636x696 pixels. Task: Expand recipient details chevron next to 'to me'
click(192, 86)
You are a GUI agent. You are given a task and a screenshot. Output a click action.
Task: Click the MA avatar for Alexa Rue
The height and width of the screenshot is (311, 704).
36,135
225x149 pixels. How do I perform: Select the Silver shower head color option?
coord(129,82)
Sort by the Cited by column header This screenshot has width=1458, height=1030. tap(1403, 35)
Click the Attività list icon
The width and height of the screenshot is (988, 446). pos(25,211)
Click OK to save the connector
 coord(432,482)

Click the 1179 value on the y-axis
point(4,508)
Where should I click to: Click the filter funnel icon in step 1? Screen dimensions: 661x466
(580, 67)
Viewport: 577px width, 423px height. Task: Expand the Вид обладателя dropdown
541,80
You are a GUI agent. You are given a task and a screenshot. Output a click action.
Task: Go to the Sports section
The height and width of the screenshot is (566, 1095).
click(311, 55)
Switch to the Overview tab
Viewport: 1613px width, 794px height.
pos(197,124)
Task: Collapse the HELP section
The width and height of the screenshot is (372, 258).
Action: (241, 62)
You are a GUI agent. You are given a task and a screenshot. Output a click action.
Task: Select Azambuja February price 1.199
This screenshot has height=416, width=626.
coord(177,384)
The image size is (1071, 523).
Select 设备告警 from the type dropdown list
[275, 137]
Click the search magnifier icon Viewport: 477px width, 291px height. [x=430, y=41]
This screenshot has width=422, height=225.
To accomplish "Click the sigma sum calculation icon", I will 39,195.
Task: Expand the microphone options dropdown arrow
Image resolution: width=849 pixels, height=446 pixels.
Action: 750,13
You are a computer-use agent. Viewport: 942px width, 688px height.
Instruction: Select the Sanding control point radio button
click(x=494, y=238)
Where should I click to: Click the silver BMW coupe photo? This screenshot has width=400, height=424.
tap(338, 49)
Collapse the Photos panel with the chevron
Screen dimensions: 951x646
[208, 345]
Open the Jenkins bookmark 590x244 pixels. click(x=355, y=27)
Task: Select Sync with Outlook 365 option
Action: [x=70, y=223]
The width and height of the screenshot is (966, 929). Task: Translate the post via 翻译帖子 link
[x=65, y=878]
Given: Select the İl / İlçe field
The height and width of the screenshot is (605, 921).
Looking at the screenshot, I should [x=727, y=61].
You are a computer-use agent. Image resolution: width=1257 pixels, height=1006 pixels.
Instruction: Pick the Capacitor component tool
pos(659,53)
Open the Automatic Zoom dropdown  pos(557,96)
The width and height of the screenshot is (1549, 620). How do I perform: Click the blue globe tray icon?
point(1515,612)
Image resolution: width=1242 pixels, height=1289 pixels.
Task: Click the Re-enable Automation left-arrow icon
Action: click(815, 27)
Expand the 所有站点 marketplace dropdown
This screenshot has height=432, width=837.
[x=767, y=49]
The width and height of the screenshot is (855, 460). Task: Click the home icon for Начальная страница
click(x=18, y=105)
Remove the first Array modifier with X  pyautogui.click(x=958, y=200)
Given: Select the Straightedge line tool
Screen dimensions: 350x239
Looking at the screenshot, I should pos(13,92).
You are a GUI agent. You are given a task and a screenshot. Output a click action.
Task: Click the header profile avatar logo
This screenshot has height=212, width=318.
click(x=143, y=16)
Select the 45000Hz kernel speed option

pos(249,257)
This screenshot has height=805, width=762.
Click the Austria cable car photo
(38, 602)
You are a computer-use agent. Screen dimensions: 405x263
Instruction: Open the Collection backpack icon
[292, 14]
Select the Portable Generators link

Action item
Beginning with the opening line above, retype the records exactly through the line with "Sort by the", both ends included.

Worked solution
636x696 pixels. Task: Expand recipient details chevron next to 'to me'
click(192, 86)
You are a GUI agent. You are given a task and a screenshot. Output a click action.
Task: Click the MA avatar for Alexa Rue
The height and width of the screenshot is (311, 704).
36,135
225x149 pixels. How do I perform: Select the Silver shower head color option?
coord(129,82)
Sort by the Cited by column header This screenshot has width=1458, height=1030. tap(1403, 35)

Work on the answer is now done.